Exercise objective
All lines from the one with "This screenshot has width=1280, height=834." through the last line of the data below should be copied exactly; please add nothing.

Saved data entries
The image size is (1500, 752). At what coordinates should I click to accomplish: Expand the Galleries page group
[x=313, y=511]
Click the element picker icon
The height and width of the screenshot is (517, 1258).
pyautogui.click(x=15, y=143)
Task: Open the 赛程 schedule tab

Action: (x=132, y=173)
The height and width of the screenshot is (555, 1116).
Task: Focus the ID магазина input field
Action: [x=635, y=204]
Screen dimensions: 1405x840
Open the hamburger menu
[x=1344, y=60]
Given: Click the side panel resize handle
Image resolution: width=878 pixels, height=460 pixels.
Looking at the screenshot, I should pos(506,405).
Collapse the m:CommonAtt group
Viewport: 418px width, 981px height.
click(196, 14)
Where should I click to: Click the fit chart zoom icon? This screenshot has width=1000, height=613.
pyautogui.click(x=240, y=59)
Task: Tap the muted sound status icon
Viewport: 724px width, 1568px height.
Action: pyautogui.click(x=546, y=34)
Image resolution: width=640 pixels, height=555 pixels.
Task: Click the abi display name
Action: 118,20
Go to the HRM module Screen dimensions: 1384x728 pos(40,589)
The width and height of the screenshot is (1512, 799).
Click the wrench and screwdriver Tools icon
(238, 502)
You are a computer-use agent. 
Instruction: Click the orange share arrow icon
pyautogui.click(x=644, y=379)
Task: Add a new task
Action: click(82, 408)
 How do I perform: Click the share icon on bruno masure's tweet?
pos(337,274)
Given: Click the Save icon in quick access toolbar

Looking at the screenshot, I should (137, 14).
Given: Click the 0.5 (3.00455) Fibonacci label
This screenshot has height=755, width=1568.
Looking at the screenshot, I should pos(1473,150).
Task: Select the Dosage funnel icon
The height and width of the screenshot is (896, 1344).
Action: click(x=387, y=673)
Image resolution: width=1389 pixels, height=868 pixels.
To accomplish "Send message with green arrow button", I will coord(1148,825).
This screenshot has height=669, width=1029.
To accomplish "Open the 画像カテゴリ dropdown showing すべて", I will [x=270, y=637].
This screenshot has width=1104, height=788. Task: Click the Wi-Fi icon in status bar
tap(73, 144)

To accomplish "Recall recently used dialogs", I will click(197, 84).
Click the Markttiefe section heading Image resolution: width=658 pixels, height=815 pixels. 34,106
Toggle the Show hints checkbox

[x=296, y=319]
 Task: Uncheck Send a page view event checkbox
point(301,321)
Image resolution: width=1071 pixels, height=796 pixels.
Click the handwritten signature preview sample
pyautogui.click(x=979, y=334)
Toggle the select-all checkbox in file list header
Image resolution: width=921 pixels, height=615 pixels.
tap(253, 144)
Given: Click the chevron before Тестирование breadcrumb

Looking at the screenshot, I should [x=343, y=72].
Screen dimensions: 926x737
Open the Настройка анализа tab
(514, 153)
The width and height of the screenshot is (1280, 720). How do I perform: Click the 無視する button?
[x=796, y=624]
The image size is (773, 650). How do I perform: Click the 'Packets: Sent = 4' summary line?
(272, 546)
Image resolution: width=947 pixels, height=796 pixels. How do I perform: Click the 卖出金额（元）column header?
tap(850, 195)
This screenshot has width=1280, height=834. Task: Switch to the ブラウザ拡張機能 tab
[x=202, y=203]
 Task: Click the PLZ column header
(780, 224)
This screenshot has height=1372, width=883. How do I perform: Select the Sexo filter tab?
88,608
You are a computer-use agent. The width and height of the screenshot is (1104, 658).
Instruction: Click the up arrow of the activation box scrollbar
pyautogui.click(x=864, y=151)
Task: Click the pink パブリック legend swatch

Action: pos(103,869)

Result of the exercise
This screenshot has width=1280, height=834. Task: Switch to the ブラウザ拡張機能 tab
[x=202, y=203]
 Task: Click the PLZ column header
(780, 224)
This screenshot has height=1372, width=883. How do I perform: Select the Sexo filter tab?
88,608
You are a computer-use agent. The width and height of the screenshot is (1104, 658).
Instruction: Click the up arrow of the activation box scrollbar
pyautogui.click(x=864, y=151)
Task: Click the pink パブリック legend swatch

Action: pos(103,869)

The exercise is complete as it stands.